Soundtrack album by Daniel Licht, Various Artists
- Released: August 28, 2007
- Length: 1:04:06
- Label: Milan Records
- Producer: Showtime

= Dexter: Music from the Showtime Original Series =

Dexter: Music from the Showtime Original Series is a soundtrack album featuring music from the first season of the American television series Dexter. The album was released on August 28, 2007, on CD and download from the iTunes Store. The album was also released to music streaming services, such as Spotify.

Professional ratings
Review scores
| Source | Rating |
| Amazon | Star |

==Production and musical content==
The album contains 25 tracks over 1 hour and 4 minutes. Track 1 is the opening theme by Rolfe Kent. Tracks 2 through 11 are mostly Cuban and Latin music used during the show, with tracks 2, 6 and 9 containing narration by Michael C. Hall. Tracks 12 through 24 were written by Daniel Licht, who composed all of the show's other themes. Bonus track 25 is track 24, "Blood Theme", with Jon Licht singing over. Kent's widely praised opening theme utilises an eclectic selection of European and Asian instruments, including ukulele, piano, bouzouki, trumpets, pizzicato strings, electric piano, saz, and tambour, set to an Afro-Cuban beat. Licht's original themes are based around a mixture of Latin and electronic music, reflecting Dexter's warm and cold elements.
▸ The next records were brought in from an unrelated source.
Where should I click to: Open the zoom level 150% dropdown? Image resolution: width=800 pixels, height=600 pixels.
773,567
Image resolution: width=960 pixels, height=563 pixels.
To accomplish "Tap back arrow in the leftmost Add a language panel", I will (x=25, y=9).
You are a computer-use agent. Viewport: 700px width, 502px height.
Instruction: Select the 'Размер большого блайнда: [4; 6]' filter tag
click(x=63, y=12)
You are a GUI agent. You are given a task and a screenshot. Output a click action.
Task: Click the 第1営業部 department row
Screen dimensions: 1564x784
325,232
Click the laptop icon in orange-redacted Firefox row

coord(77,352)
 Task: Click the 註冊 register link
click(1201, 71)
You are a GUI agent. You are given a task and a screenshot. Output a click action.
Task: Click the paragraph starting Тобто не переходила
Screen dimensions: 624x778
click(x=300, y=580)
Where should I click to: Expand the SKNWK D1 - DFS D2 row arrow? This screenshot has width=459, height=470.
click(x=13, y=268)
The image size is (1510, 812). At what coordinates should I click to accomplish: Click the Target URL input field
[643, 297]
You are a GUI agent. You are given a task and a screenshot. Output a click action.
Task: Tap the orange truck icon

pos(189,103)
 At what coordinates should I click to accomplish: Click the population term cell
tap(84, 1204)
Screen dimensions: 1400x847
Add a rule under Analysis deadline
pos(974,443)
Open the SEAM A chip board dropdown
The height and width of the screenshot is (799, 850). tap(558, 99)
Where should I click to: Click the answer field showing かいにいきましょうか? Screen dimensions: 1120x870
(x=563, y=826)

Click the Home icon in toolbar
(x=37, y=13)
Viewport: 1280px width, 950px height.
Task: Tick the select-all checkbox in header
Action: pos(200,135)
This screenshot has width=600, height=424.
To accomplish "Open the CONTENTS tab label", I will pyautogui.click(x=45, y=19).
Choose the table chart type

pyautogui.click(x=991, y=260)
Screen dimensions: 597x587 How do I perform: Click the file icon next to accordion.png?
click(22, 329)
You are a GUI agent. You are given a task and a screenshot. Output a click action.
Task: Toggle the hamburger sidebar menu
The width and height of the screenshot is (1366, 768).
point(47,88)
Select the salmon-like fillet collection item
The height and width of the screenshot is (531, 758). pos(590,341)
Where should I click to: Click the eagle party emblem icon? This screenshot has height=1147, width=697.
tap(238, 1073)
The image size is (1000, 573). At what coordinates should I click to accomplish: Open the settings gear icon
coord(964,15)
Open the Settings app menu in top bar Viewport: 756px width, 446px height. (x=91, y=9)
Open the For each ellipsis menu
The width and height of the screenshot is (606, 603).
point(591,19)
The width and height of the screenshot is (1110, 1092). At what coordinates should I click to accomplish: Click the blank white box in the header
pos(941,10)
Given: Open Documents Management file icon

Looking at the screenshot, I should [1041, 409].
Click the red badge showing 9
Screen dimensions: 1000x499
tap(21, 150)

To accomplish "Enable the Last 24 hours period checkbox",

The well-known "Blood Theme", played during the credits on every episode, uses a combination of piano and bassoon and bowed string instruments such as violin, viola and cello. The first measures of the "Blood Theme" were first heard in the soundtrack for the American anthology horror film H.P. Lovecraft's: Necronomicon (in "The Library, part 1" segment), also composed by Daniel Licht, before being later enriched and expanded for use in the TV Show "Dexter". Most composings of the original soundtrack have a similar intention and instrumentation, features a common use of harp, strings, piano and a bright variety of percussion sounds.

==Track listing==
1. "Dexter Main Title" (Rolfe Kent) – 1:40
2. "Tonight’s the Night" (Michael C. Hall, Daniel Licht) – 1:07
3. "Conoci La Paz" (Beny Moré) – 3:03
4. "Uruapan Breaks" (Kinky) – 2:21
5. "Flores Para Ti" (Raw Artistic Soul featuring Rafael Cortez) – 5:16
6. "Blood" (Michael C. Hall, Daniel Licht) – 0:59
7. "Con Mi Guaguanco" (Ray Armando) – 7:12
8. "Perfidia" (Mambo All-Stars) – 2:37
9. "Sometimes I Wonder" (Michael C. Hall, Daniel Licht) – 0:29
10. "Born Free" (Andy Williams) – 2:25
11. "Dexter Main Title" (Kinky) – 1:41
12. "Escalation" (Daniel Licht) – 2:09
13. "Shipyard" (Daniel Licht) – 2:03
14. "Deborah Loves Rudy/The House" (Daniel Licht) – 3:12
15. "I Can’t Kill" (Daniel Licht) – 2:21
16. "Voodoo Jailtime" (Daniel Licht) – 2:58
17. "New Legs" (Daniel Licht) – 2:01
18. "Photo Albums" (Daniel Licht) – 3:22
19. "Courting the Night" (Daniel Licht) – 1:22
20. "Hide Your Tears" (Daniel Licht) – 1:36
21. "Wink" (Daniel Licht) – 2:08
22. "Astor’s Birthday Party" (Daniel Licht) – 2:00
23. "Epilogue/Bloodroom" (Daniel Licht) – 3:44
24. "Blood Theme" (Daniel Licht) – 2:25
25. "Die This Way" (Daniel Licht, Jon Licht) – 3:55
26. "Fight or Flight" (Daniel Licht) - 1:41 (ITunes Bonus)
27. "Nowhere to Hide" (Daniel Licht) - 1:43 (ITunes Bonus)
28. "The Ice Truck Killer" (Daniel Licht) - 2:56 (ITunes Bonus)
29. "The Fortune" (Daniel Licht) - 1:17 (ITunes Bonus)
30. "Second Season Suite" (Daniel Licht) - 2:01 (ITunes Bonus)

==Songs in other media==
Blood Theme was also used by Finnish band HIM as an intro song for their recent Venus Doom tour. The song also features on their CD/DVD, Digital Versatile Doom.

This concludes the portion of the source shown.